Transplatin, (an isomer of cisplatin that has the chlorine atoms opposite each other, rather than on the same side) also forms adducts with DNA, but mostly mono-adducts. It does not promote cross-linking which causes the gene replication process to go haywire.
The cisplatin molecule binds with a protein on one side and the DNA molecule on the other. The nitrogen atom at position 7 of guanine is susceptible to alkylation. The protein is critical; it protects the cisplatin molecule from being removed by DNA repair mechanisms in the cell.
The cis-PtCl2(NH3)2 compound was first documented by M. Peyrone in 1845, and it was originally referred to as Peyrone's salt. Later, in the 1960s, scientists at Michigan State University found that platinum electrodes undergoing electrolysis produce cisplatin. It was first found to inhibit E. coli bacteria's ability to reproduce by preventing binary fission. Its first use in cancer treatment was for sarcomas that were artificially implanted into rats. They found that the drug was effective in treating sarcomas and proceeded to do clinical trials on humans. Cisplatin was approved by the Food and Drug Administration in 1978 for a variety of cancers and is being used to this day for treatment.

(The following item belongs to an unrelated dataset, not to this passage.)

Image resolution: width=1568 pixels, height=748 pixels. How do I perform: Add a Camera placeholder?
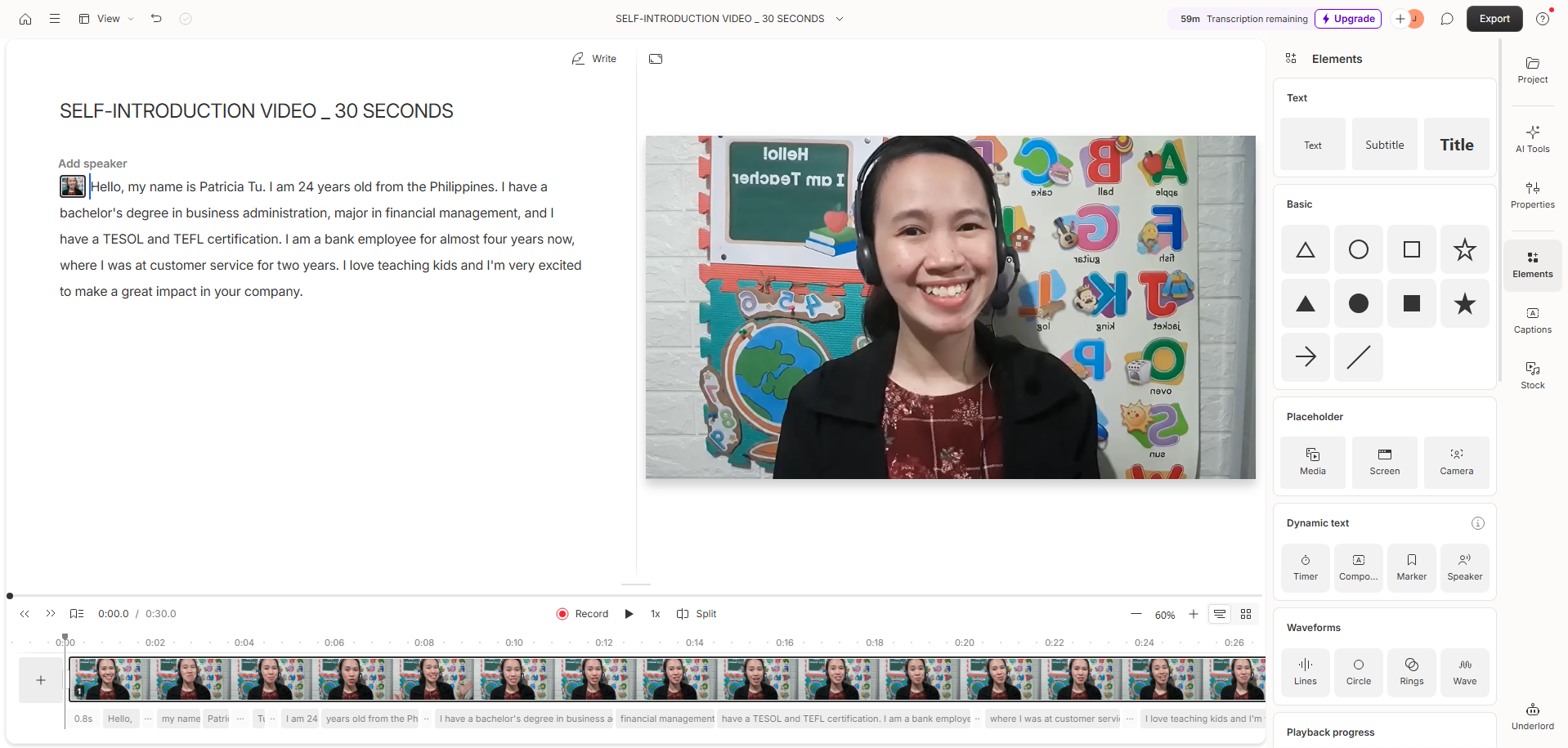coord(1456,462)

Cisplatin is used in conjunction with other drugs for maximum effect in what is called combination therapies. (For example, one of combinations is cisplatin with vinorelbine and ifosfamide to treat advanced non-small-cell lung cancer. Another combination, used for locally advanced cervical carcinoma, is gemcitabine and cisplatin.) To provide the best care for the patient, investigative drugs are sometimes used with cisplatin since the effect may be measured against known data to see if the investigative drug improves the patient's condition. This way the patient does not have to quit an effective treatment to test another drug's effectiveness and possibly regress.
A recent meta-analysis found that cisplatin was effective in improving survival for patients who had lung cancer surgery. Researchers said their findings "confirms that adjuvant cisplatin-based chemotherapy is of benefit in completely resected NSCLC". Thus an old chemotherapy drug proves its worth, even in the face of fancy new drugs that are on patent.